**Set task 1:** In the Charasse amendment article, reproduce the passage that begins at the words "1. With regard" and ends after the words "the Charasse amendment.".
**Set task 2:** According to the Charasse amendment article, which bill did the lawmaker use to introduce the seventh paragraph of Article 223 B of the French Tax Code?
**Set task 3:**
Decide whether each statement agrees with the Charasse amendment article. Answer yes or no, and quote the words from the article that settle it.
(a) The add-back requirement applies over the twenty fiscal years after the fiscal period of acquisition.
(b) The provisions do not apply if the sale is carried out between companies that are members of the same group.
(c) To apply the provision after a merger, the tax authorities had to argue the theory of abuse of law.

**Provided text:**
↓↓↓
Arsene Taxand - M&A Private Equity
What remains of the Charasse amendment?
August 08 2006
A year after the introduction into France of the tax consolidation regime, the lawmaker used the amended 1988 Finance Bill, under the auspices of the Minister for the Budget at the time, to “retroactively” introduce the seventh paragraph of Article 223 B of the French Tax Code, better known to tax practitioners as the “Charasse Amendment”, which sought to prevent misuse of the effects of the tax consolidation mechanism.

This paragraph was in fact aimed at dealing with operations whereby a company was able to generate liquidity thanks to a "sale to itself" of its subsidiaries thereby causing the French Treasury to bear part of the cost, primarily by creating a holding company to make the acquisition that contracted a debt for this purpose; the finance costs of this holding company were consolidated with the income of these subsidiaries from a tax standpoint. To put a stop to these transactions, part of the finance costs in question were no longer deductible from a tax standpoint including during the 14 fiscal years following the transaction.

The recently passed finance bill for 2006 and amended finance bill for 2005 have attempted to modernize the text set out below by amending the underlined sections:

"when a company has purchased, (…), the shares of a company which becomes a member of the same group from the persons controlling it, directly or indirectly, or from companies controlled directly or indirectly by such persons, within the meaning of Article 233-3 of the French Commercial Code, the finance costs deducted by the companies that are members of the group are added to the Group's consolidated income for a fraction equal to the ratio between the acquisition price of such shares and the sum of the average amount of debt, for each fiscal period, of the companies belonging to the group. The acquisition price to be applied is reduced by the amount of the funds contributed to the purchasing company at the time of a share capital increase carried out at the same time as the acquisition of the shares. (…). The add-back requirement applies during the fiscal period of acquisition of the shares and over the next fourteen fiscal years (…)."

The Article goes on to specify that these provisions do not apply:
"a. If the sale is carried out between companies that are members of the same group;
b. In respect of fiscal periods during which the acquired company is no longer a member of the group on condition that its exit from the group does not result from a merger with another group company;
c. If the shares sold to the company that is a member of the group have been acquired immediately beforehand, from persons other than those referred to in the seventh paragraph, and with a view to reselling them
d. in respect of fiscal years during which the company is no longer controlled by the persons referred to in the first sentence of the seventh paragraph."

In these few short lines, we will only highlight the new elements of assessment which should be borne in mind when completing transactions which are liable to fall within the scope of application of the paragraph redrafted in the above manner:

1. With regard to the impact of the merger of the acquired company with another company of the group: Right from the first version of December 1988, the text suspended application of this system in respect of fiscal periods during which such acquired company was no longer a member of the consolidated tax group. When it is known that up until then a merger led to the merged company leaving the tax group, it can be understood that, in the absence of any other tax problems (quick merger, exit costs, loss of the right to deduct loss carryforwards, etc.) the merger of the acquired company could mechanically lead to the end of application of the provision! In order to apply the provision, the tax authorities then had to argue the theory of abuse of law and prove that the sole purpose of the merger was to bypass the Charasse amendment.
↑↑↑
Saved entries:
↓↓↓
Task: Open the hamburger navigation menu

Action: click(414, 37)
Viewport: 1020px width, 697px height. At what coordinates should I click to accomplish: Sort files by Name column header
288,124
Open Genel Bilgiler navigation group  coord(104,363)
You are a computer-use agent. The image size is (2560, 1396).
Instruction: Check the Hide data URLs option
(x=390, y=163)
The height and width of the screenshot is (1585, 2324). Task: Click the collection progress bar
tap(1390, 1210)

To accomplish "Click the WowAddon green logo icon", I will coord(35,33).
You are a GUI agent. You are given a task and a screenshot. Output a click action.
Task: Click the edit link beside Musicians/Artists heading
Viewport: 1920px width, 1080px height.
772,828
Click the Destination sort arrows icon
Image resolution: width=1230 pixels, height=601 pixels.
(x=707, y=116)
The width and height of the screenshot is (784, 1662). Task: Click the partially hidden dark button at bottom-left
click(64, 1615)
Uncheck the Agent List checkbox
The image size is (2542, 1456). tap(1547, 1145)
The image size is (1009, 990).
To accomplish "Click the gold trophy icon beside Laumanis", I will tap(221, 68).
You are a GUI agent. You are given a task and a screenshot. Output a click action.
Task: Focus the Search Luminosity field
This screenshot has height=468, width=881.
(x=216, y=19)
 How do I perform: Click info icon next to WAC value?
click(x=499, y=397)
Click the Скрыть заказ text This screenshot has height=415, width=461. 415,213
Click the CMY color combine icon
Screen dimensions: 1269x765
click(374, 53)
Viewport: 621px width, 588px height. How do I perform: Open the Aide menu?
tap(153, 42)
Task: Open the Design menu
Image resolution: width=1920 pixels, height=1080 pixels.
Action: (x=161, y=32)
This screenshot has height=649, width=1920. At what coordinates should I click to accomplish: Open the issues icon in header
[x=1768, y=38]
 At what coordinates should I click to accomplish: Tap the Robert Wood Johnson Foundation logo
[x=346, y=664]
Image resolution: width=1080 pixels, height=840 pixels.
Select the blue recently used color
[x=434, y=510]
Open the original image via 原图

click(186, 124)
↑↑↑
**Right answer 1:**
1. With regard to the impact of the merger of the acquired company with another company of the group: Right from the first version of December 1988, the text suspended application of this system in respect of fiscal periods during which such acquired company was no longer a member of the consolidated tax group. When it is known that up until then a merger led to the merged company leaving the tax group, it can be understood that, in the absence of any other tax problems (quick merger, exit costs, loss of the right to deduct loss carryforwards, etc.) the merger of the acquired company could mechanically lead to the end of application of the provision! In order to apply the provision, the tax authorities then had to argue the theory of abuse of law and prove that the sole purpose of the merger was to bypass the Charasse amendment.

**Right answer 2:** The amended 1988 Finance Bill.

**Right answer 3:**
(a) No: "The add-back requirement applies during the fiscal period of acquisition of the shares and over the next fourteen fiscal years"
(b) Yes: "If the sale is carried out between companies that are members of the same group"
(c) Yes: "In order to apply the provision, the tax authorities then had to argue the theory of abuse of law"